By the time I leave the house, I’ve answered work calls, coordinated a delivery, and texted my loctician to schedule my next appointment. The hustle never sleeps; not because we love it, but because it’s how we survive. I think of the all the women running parallel shifts: one for the paycheck, and another that keeps our lives from unraveling.
Rest, for women, is an economy of guilt. If I sit down, something somewhere is left undone. The laundry, the invoice, the friend who needed a reply, the dream that should have been chased more aggressively. I envy men who can nap without apology.
At the salon, I sometimes find something close to peace. My loctician’s hands move through my hair with a rhythm that feels almost holy. Around me, women are getting their hair and nails done while, in a separate room, another is having a facial or a massage. There’s gossip, laughter, and a playlist that’s always two beats behind the conversation. It’s our version of communion; this small ecosystem of care and commerce. Here, women build small sanctuaries between shifts.
But even then, rest is partial. Someone’s phone rings, someone’s child needs school fees, someone’s husband has misplaced a receipt. We can’t truly switch off, we just multitask in prettier rooms.
During the pandemic, when the world slowed, I thought we’d finally learned how to stop. I’d stroll through the neighbourhood, breathing in the fresh air, as I watched the sky lose its memory of planes. For a moment, there was stillness. But stillness, too, was expensive. Behind it all was a layoff, a fear of what to expect, a bill unpaid.
Now that the city buzzes again, we’ve returned to the treadmill; faster, louder, more desperate to prove we’ve “bounced back.” I know women working two, three jobs – online and offline – to replace salaries that never recovered. As Kenya boasts a vibrant digital economy, sleepless women type in the blue light, whispering to their families to keep the TV down.
Evening comes, and with it, the unpaid shift – cooking, listening, soothing. The invisible work that stretches across generations and never makes it to CVs. Sometimes, I tell myself I’ll rest after dinner, after the dishes, after one last email. But rest keeps moving the goalpost.

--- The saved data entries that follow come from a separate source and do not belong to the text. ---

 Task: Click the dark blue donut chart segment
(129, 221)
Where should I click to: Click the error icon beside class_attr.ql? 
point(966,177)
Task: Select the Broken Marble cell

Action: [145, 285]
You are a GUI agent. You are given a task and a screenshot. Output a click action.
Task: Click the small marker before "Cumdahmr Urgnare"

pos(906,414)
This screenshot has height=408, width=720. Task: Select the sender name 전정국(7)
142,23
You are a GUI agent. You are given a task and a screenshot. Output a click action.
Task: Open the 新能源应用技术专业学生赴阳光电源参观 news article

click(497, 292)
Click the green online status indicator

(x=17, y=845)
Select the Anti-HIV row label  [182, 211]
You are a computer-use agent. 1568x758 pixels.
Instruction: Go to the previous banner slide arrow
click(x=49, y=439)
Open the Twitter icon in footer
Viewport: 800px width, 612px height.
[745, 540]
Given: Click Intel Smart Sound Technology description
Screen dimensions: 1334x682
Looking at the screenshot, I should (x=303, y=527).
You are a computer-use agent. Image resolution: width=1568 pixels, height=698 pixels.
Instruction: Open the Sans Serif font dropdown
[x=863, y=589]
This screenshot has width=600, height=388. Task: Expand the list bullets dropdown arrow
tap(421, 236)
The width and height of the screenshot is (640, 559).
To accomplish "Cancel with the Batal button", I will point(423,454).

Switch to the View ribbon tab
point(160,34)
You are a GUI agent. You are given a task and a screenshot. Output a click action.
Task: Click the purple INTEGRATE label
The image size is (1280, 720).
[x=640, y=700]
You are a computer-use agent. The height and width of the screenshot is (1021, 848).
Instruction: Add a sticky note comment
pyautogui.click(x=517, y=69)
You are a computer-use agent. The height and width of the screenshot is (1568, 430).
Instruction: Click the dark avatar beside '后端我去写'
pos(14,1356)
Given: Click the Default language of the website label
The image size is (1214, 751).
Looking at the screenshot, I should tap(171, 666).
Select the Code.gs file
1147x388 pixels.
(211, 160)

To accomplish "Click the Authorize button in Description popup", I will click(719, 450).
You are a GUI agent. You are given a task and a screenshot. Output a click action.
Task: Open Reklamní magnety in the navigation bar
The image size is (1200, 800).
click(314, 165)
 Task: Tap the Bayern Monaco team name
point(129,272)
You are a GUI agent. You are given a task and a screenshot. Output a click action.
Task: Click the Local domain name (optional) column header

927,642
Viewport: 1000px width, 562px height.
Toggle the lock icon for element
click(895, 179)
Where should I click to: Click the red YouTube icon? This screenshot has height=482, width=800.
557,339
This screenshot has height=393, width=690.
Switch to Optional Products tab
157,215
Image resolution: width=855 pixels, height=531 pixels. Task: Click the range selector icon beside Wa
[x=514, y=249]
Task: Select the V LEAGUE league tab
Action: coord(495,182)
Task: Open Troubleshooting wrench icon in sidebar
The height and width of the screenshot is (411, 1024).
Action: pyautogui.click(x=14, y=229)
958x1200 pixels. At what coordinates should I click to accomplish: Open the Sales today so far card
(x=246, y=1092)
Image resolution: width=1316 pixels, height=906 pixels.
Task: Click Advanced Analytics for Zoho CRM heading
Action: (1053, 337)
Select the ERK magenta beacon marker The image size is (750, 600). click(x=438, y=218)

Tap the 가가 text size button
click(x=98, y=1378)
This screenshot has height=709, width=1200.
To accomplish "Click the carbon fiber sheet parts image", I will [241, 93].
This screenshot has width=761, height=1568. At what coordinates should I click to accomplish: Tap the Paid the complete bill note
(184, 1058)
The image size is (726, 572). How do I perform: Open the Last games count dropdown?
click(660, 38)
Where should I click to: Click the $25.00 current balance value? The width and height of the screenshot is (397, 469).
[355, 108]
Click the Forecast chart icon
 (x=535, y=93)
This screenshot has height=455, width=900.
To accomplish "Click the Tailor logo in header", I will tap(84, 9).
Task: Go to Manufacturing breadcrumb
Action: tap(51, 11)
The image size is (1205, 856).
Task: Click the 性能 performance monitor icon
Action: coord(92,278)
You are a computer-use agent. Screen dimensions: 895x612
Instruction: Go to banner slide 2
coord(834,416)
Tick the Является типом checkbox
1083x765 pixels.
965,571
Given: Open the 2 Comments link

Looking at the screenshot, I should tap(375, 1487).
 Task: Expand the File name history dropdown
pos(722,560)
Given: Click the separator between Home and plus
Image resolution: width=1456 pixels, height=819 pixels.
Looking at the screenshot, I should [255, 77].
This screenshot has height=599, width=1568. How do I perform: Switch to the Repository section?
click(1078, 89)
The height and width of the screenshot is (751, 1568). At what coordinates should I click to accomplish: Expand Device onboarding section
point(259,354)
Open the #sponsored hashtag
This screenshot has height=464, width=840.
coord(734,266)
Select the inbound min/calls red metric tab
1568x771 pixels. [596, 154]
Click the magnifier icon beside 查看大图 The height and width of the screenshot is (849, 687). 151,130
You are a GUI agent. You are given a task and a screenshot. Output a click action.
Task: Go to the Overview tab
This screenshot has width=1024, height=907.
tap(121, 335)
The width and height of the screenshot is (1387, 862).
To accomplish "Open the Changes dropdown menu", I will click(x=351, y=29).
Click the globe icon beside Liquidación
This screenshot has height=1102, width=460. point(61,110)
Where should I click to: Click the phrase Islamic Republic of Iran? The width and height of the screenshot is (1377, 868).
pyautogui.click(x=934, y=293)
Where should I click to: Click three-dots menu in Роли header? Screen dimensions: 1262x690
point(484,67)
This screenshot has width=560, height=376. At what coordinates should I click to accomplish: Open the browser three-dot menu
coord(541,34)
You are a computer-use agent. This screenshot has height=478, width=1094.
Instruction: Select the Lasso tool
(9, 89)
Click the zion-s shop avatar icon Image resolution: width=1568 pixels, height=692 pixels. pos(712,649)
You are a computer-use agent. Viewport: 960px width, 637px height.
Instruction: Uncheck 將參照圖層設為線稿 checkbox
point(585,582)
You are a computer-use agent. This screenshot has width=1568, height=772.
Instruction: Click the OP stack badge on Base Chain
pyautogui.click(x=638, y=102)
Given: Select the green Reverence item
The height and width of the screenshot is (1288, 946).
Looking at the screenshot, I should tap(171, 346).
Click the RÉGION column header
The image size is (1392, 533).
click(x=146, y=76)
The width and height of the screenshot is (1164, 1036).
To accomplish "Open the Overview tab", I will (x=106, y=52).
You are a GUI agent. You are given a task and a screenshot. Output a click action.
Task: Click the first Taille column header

The truth is, we’re all a little tired; not just from work, but from the performance of coping. The smile in the office, the “I’m fine” in traffic, the way we keep showing up when no one shows up for us.
And yet, in quiet corners, women are learning to reclaim their stillness. I’ve seen it in the woman who locks her shop for ten minutes to just sit. In the one who says no to a weekend plan without explanation. In the one who, for the first time, lets the phone ring out.
Maybe rest, for us, will never be abundant. But perhaps it can be intentional. Not absence, but resistance. A small, defiant pause in a world that profits from our exhaustion.
Tonight, I will not answer another message. I will not reach for another task. I will lie in the dark and listen to my breath – uneven, imperfect, mine. It isn’t much. But for now, it’s enough.